(Record set begins)
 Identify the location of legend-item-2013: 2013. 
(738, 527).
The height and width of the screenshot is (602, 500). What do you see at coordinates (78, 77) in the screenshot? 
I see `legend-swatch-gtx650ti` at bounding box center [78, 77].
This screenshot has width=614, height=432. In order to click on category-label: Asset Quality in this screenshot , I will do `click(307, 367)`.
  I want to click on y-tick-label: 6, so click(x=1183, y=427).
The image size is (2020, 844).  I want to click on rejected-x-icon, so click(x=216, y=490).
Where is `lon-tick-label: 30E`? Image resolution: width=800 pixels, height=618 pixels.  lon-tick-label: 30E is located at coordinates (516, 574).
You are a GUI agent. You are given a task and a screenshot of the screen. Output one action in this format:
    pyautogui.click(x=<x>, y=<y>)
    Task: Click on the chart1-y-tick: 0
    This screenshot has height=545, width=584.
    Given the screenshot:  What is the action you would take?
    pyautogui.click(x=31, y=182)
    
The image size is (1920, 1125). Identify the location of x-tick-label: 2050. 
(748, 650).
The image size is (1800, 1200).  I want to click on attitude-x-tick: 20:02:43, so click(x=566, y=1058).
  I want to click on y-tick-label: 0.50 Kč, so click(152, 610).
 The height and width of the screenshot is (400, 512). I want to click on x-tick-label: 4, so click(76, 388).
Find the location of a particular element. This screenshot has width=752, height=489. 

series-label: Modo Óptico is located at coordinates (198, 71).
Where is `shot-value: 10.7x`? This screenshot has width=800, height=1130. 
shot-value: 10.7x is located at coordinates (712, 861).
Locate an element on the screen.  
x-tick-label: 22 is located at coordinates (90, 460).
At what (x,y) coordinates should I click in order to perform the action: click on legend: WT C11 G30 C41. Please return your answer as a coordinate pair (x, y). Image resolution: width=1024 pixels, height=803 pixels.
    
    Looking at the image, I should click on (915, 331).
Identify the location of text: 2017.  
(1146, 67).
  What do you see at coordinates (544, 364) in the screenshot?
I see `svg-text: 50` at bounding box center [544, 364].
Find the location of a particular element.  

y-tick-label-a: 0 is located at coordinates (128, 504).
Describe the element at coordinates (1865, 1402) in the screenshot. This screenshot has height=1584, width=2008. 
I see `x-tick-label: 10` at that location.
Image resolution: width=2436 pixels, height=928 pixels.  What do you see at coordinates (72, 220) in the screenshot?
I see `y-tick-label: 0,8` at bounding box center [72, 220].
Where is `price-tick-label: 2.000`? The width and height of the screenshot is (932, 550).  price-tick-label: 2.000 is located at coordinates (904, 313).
(Record set ends)
Exercise prompt: From the records above, pull out each line that contains the string "should", matching upper and lower case exactly.

Problem solution:
At what (x,y) coordinates should I click in order to perform the action: click on legend: WT C11 G30 C41. Please return your answer as a coordinate pair (x, y). Image resolution: width=1024 pixels, height=803 pixels.
    Looking at the image, I should click on (915, 331).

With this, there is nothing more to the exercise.